Mary Ellen Sanger had made her life in Mexico for 17 years when she suddenly found herself in prison in Oaxaca, Mexico, arrested on invented charges. She spent 33 days in Ixcotel State Prison in the fall of 2003. In Blackbirds in the Pomegranate: Stories from the Ixcotel State Prison, Sanger writes not only about her experience in the Mexican prison but about the many women she encountered while there.
These stories of the women she met there, illuminate her biggest surprise and her only consolation in prison: the solidarity that formed among the women she lived, ate, swept and passed long days with while inside. Nine lyrical tales show the depth of emotions that insist on their own space, even in these harshest of circumstances.
Mary Ellen weaves her own tale through the stories. Accused of a crime that doesn’t exist by a powerful man in Mexico, she depends on the fierce solidarity of friends on the outside, and a brilliant lawyer who trusts in the rule of law… even in Mexico.
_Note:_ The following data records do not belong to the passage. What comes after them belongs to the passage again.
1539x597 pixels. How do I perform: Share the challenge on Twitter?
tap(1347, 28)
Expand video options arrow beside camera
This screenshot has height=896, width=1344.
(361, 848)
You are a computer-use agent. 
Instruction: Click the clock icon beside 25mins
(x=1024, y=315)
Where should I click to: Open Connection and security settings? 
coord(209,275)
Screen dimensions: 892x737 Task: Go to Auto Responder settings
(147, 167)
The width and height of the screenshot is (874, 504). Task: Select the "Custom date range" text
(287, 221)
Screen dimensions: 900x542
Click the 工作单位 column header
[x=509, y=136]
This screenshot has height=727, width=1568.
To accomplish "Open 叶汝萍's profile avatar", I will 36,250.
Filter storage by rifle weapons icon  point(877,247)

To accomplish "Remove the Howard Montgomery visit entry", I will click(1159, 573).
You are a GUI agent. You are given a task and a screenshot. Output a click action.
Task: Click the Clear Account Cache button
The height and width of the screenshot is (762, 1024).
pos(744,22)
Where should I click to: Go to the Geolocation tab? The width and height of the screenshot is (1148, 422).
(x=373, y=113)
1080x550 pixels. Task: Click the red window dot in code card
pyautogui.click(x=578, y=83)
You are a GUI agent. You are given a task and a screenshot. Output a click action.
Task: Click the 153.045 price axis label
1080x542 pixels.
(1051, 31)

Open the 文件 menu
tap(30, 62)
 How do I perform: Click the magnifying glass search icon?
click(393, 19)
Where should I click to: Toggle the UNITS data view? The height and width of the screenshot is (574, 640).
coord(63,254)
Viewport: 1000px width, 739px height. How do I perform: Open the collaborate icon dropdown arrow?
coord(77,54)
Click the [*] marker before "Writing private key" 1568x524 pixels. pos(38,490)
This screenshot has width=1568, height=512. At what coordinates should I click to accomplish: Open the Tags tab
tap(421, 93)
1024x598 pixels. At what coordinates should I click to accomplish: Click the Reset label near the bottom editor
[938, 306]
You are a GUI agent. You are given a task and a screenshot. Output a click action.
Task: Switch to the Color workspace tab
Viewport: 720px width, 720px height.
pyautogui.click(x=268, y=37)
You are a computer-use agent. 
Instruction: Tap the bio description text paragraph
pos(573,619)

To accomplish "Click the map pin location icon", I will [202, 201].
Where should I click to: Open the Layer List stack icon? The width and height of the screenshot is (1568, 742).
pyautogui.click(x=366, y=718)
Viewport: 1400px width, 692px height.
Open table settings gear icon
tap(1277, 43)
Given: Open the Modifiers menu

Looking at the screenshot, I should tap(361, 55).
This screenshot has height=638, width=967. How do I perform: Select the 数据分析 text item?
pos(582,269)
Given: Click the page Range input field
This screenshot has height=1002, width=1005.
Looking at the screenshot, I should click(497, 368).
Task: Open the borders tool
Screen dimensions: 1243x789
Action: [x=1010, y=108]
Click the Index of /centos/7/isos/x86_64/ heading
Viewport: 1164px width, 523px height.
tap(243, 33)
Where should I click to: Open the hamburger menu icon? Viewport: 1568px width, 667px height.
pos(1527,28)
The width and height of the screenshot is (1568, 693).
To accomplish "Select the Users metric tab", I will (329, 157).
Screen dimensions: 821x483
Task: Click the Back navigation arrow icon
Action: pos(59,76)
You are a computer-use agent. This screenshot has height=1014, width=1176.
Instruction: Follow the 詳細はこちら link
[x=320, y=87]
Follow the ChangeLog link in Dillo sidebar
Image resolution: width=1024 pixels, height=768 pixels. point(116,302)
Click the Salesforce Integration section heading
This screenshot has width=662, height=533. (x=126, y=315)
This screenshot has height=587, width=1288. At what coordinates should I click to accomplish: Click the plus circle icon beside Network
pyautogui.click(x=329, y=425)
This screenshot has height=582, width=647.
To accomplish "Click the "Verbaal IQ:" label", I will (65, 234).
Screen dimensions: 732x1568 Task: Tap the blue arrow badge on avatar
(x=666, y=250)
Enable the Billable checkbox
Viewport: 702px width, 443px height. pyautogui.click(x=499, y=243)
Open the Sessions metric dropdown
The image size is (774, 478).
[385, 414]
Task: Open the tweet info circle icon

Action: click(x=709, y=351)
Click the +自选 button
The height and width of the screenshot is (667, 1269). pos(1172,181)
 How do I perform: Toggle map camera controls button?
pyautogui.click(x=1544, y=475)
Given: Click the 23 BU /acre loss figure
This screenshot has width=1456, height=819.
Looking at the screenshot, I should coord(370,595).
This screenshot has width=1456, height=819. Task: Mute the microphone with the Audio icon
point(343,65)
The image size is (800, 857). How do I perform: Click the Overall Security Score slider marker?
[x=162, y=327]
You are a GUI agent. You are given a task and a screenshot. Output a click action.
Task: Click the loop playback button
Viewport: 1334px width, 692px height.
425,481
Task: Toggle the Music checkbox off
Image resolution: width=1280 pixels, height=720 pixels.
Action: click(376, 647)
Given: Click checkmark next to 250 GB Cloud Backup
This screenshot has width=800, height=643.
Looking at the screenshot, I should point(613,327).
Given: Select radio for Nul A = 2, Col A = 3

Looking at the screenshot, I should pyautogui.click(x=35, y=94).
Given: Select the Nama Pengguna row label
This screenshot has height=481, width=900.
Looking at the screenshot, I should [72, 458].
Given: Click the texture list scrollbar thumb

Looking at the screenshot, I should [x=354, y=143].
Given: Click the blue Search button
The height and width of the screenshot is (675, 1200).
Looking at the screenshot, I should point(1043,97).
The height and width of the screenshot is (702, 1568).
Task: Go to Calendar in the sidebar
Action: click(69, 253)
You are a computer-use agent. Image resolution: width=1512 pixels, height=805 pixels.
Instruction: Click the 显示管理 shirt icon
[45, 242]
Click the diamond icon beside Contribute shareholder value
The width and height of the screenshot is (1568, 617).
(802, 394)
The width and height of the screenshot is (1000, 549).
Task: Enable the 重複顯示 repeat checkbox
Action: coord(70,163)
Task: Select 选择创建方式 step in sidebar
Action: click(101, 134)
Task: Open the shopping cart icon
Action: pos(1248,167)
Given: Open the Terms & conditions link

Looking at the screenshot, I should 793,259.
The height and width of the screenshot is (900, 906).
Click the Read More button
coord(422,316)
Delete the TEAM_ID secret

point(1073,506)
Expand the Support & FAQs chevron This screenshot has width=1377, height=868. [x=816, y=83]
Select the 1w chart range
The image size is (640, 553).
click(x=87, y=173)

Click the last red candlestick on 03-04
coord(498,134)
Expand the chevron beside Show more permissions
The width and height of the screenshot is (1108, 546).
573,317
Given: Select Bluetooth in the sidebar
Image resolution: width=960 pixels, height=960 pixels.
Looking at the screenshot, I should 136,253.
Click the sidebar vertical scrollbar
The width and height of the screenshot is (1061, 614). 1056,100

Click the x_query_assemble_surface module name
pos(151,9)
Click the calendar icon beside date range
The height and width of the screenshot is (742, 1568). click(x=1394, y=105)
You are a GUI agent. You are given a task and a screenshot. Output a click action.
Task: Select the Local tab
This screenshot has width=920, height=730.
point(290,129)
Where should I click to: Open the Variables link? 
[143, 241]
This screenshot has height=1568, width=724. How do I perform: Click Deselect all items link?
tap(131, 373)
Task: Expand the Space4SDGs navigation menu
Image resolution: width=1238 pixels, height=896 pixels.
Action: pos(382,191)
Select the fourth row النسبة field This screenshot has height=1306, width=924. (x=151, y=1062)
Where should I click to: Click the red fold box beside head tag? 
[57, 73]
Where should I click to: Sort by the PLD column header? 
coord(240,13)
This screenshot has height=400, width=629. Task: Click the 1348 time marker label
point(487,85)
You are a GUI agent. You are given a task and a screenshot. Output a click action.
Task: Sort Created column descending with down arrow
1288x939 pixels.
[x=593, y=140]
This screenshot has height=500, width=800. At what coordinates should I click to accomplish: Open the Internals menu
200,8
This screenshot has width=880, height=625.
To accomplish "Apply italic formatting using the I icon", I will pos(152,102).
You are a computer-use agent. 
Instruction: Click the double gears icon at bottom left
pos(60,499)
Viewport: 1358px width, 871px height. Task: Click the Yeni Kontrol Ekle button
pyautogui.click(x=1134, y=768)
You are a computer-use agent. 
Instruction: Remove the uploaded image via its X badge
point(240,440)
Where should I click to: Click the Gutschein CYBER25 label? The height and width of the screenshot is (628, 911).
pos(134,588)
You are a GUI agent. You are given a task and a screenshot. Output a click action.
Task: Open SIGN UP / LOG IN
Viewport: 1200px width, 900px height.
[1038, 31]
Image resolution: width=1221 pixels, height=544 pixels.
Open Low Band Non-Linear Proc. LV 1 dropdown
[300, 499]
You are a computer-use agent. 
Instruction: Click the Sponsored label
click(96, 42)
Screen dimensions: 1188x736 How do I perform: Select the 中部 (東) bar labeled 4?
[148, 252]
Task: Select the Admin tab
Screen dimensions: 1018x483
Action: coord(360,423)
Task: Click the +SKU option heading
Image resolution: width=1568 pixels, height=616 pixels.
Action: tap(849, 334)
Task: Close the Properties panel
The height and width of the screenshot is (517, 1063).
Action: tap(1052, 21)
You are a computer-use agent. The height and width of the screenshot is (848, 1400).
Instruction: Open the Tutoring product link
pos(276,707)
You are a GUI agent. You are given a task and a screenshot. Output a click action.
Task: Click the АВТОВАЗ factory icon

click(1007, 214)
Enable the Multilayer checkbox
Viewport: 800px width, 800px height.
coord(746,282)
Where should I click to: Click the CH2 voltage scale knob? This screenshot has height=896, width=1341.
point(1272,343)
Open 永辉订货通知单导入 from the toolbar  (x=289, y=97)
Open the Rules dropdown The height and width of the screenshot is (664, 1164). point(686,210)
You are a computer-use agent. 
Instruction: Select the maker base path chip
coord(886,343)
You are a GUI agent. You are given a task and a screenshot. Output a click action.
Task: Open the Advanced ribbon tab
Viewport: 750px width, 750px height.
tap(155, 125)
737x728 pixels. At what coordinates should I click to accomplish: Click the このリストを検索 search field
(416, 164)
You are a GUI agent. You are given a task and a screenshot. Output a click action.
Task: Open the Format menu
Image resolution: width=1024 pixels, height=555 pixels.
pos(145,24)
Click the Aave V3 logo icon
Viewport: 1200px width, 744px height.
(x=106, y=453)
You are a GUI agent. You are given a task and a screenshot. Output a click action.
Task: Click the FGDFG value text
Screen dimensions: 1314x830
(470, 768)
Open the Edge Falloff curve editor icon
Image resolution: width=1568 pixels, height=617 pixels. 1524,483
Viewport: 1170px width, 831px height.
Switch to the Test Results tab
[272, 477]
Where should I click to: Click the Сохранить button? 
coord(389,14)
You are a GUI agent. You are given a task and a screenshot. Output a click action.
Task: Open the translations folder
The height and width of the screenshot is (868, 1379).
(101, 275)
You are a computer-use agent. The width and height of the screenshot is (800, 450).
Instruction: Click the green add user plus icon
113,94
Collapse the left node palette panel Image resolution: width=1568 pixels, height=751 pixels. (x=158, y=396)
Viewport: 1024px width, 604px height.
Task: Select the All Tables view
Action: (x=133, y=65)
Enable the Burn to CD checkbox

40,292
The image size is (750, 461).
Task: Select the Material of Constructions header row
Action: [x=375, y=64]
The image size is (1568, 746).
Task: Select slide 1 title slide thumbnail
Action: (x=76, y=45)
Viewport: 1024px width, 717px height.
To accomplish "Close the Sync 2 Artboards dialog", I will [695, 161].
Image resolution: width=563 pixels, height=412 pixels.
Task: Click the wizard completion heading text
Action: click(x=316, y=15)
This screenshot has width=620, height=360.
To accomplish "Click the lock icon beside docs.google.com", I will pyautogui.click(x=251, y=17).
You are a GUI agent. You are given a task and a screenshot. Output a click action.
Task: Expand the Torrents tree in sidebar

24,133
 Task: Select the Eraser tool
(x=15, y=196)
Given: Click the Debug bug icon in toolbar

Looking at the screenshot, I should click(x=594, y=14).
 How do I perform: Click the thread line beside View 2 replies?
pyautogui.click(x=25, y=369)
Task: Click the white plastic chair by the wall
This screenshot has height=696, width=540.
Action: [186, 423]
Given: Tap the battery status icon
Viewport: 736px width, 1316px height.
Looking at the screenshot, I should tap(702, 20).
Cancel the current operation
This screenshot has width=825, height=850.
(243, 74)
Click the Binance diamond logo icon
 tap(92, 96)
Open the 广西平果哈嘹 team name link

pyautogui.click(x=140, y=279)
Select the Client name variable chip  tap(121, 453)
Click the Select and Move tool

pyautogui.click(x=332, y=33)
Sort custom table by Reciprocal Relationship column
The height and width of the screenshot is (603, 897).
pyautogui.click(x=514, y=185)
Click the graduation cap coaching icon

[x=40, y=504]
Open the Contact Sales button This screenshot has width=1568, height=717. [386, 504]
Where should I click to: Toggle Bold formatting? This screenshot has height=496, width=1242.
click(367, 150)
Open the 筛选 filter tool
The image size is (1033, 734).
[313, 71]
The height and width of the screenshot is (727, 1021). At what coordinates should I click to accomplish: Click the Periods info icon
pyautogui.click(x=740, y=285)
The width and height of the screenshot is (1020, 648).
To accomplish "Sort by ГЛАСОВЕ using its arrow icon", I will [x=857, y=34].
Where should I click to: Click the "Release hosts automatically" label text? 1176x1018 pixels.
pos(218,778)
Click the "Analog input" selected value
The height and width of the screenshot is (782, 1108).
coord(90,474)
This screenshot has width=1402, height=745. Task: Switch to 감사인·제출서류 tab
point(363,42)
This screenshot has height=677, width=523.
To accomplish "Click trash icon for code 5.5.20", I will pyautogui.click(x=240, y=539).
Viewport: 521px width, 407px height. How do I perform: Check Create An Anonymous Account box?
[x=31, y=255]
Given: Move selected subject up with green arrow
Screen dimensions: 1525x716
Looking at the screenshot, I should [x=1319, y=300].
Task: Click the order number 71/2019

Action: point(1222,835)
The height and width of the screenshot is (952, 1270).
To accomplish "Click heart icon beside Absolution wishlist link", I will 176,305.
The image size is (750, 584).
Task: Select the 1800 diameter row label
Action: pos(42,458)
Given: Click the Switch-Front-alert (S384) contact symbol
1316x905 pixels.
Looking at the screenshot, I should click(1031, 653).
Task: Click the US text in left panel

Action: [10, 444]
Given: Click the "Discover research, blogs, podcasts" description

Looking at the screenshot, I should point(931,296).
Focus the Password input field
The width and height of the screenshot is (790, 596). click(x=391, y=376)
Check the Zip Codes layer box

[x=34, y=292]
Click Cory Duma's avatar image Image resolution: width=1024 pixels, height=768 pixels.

Mary Ellen Sanger lived in Mexico for 17 years, and has published short stories, creative nonfiction and poetry in Spanish and English in Mexico, the US and online. She led bilingual workshops for New York Writers Coalition for six years, and is currently working with Colorado State University’s Community Literacy Center at the Larimer County Detention Center, where she writes with incarcerated women. Since leaving Mexico, Mary Ellen has been involved as a mentor and member of the fiction and poetry committees for the PEN Prison Writing Project, and as a post-production coordinator for the Emmy award-winning Mexican documentary “Presunto Culpable” (Presumed Guilty).